The Deterioration of Family Togetherness

     With the Christmas season behind us, I want to share with you my thoughts of the deterioration of the closeness of the family and the recognition parental authority.  There are two reasons for this: television and the family dinner—or lack thereof. Silhouette fedora

      Before television, a family usually waited until Father got home from work to gather around the dinner table. Or, for rural dwellers, the family worked together on the farm and then gathered around the table. As they ate dinner, they discussed their day’s experiences and, most importantly, they made eye contact. There was direct interaction between all family members as they shared those experiences, worked out problems and discussed the issues of the day. There was a true family structure, a mother and father sitting as heads of the family and the children, well, being children. There was authority and manners that led to a sense of belonging to a family unit.

      Since the television was introduced, many families have progressed to having dinner in front of television—if they all even sit down to dinner at the same time.
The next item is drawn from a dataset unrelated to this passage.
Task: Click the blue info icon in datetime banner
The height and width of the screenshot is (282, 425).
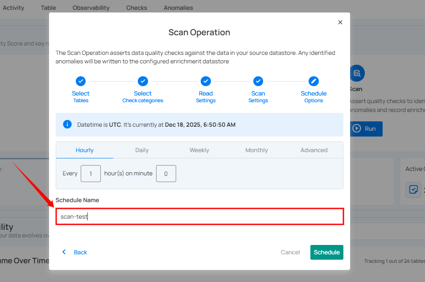Action: (x=67, y=124)
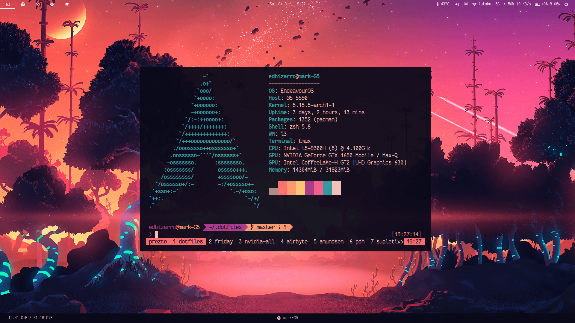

This did not take place immediately—it happened over time. There is no longer eye contact, thus parents have loss a great deal of authority. You know what I am talking about—The Look. The acknowledging smile.

      Naturally, there are other tangential factors contributing to the deterioration of family dinner, including how dinner is prepared, eating out,  sporting events, multiple entertainment sources, and work schedules.

     I am not advocating that we need to become Ward and June Cleaver with Beaver and Wally. Remember that family was a product of the Golden Age of Television. Naturally, in today’s environment, the Cleaver family would be nearly impossible. I am not judging any family units. Nor am I saying television is bad. I am merely looking at the sociological impact that television has had on our families. Since the time television was introduced, other inventions and individual events have come along and have also had  an impact on the family unit, but television started this evolution.

     What do you think? Does your family eat dinner together around a table? What do you think family dinners of the future will be like?

One thought on “The Deterioration of Family Togetherness

  1. For myself, growing up in the 50’s, we had dinner together every night. As soon as Dad got in the house and settled in, that is.

    In those days we had a huge mahogony furniture-like piece which housed a tiny black and white television. We had 3 channels to watch. ABC, NBC and CBS.

    Presently, my husband and I many times eat at our large dinning room table, just the two of us. Once in a while we’ll eat infront of tv. We try to encourage our children and grandchildren to dine together with no other distractions. We feel this time is extremely important to the family. I don’t know what the future holds for this type of tradition, I just hope that it has a fighting chance.